# Requirements
Pick out each line in the items below that contains the word "score" and copy it out in full.

# Records for the exercise
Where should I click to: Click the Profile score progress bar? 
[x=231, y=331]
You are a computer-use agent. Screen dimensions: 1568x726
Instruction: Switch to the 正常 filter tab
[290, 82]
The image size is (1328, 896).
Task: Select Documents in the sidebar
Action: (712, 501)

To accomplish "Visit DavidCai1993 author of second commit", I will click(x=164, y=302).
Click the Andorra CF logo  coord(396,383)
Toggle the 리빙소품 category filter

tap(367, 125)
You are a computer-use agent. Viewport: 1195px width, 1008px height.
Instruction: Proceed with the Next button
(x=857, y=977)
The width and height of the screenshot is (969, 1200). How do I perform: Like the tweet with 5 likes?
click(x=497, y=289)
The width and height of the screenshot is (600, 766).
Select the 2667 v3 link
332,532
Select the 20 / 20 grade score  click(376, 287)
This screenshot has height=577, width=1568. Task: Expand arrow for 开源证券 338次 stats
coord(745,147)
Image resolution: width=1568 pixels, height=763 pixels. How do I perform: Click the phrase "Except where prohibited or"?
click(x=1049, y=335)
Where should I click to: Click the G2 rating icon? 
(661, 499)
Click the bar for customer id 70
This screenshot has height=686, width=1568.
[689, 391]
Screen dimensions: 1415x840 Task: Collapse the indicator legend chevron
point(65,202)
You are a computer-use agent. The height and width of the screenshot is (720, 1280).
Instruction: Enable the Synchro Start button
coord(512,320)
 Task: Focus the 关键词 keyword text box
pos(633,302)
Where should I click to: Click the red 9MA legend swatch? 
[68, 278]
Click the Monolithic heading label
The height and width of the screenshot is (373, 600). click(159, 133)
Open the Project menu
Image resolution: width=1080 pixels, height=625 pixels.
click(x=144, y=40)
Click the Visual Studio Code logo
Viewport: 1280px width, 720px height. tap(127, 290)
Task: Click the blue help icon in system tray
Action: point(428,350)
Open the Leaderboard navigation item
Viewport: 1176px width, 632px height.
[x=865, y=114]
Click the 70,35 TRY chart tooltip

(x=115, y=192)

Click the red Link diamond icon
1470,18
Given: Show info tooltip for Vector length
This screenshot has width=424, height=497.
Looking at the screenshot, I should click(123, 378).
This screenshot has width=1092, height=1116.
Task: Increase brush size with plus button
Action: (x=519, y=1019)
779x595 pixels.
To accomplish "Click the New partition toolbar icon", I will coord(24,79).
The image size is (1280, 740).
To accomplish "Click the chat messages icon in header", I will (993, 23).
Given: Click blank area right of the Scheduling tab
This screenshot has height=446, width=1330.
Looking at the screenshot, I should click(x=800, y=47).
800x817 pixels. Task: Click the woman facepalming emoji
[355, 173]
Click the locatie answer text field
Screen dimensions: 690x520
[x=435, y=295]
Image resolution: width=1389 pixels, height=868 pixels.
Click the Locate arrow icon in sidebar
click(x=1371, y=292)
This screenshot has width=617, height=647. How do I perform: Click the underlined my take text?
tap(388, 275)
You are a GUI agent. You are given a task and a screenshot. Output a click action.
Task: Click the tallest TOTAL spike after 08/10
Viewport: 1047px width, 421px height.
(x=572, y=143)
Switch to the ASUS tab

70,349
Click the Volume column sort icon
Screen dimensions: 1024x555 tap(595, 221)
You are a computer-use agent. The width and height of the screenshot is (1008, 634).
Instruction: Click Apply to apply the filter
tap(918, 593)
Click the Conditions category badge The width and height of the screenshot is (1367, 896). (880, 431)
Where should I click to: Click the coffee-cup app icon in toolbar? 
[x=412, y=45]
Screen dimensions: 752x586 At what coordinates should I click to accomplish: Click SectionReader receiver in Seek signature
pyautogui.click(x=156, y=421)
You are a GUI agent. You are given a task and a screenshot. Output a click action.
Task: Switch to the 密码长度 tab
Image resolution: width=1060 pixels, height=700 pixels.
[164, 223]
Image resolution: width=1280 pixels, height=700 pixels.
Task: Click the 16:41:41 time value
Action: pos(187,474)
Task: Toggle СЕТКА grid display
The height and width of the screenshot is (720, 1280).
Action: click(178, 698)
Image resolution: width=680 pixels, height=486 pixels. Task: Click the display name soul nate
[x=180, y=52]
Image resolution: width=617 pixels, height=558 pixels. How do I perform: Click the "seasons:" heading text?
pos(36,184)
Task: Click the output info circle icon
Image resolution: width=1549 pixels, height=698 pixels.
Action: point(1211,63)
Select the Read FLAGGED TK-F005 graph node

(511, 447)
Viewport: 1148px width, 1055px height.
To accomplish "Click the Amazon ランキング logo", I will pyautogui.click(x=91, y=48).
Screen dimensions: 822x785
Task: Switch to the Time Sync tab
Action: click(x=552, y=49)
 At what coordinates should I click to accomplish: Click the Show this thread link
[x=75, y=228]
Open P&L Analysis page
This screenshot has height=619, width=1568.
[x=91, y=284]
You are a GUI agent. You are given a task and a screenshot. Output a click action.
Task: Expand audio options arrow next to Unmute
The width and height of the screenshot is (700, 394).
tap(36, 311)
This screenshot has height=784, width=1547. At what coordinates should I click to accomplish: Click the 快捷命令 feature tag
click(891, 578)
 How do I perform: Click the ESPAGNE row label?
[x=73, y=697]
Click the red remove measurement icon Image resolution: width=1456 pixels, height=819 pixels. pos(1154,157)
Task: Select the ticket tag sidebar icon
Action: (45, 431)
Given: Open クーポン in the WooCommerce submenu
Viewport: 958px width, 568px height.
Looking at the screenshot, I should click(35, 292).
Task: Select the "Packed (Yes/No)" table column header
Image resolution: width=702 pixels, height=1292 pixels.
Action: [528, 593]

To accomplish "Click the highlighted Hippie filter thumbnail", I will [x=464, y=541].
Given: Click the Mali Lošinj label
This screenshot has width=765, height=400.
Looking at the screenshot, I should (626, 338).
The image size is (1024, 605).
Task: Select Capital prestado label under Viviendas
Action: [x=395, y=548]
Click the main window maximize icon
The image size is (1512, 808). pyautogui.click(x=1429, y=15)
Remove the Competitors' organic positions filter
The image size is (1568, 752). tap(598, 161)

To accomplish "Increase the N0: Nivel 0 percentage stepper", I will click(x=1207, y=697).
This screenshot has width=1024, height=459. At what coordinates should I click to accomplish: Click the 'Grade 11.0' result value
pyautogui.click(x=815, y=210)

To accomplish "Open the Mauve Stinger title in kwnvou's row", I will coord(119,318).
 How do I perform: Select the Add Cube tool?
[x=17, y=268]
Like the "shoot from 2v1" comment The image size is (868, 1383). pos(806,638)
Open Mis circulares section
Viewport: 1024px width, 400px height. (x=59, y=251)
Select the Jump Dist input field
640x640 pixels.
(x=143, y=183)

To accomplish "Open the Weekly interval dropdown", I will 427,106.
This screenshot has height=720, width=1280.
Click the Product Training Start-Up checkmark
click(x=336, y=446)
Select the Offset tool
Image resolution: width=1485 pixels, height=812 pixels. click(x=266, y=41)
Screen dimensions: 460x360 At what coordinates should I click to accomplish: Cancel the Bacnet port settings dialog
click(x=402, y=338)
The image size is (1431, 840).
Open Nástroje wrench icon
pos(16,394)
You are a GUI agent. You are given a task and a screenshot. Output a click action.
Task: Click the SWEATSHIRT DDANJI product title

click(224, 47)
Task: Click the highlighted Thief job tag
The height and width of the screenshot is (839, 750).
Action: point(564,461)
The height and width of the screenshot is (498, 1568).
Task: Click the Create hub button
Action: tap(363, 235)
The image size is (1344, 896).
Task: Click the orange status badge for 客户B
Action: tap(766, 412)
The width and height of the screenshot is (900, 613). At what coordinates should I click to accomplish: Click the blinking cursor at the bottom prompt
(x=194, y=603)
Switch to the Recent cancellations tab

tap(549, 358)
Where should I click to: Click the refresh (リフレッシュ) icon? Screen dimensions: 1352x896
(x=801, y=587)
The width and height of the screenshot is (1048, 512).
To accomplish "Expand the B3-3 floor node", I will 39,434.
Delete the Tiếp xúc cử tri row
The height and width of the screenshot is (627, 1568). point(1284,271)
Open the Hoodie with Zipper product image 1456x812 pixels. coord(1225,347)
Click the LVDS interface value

# Solution for this problem
Where should I click to: Click the Profile score progress bar? 
Select the 20 / 20 grade score  click(376, 287)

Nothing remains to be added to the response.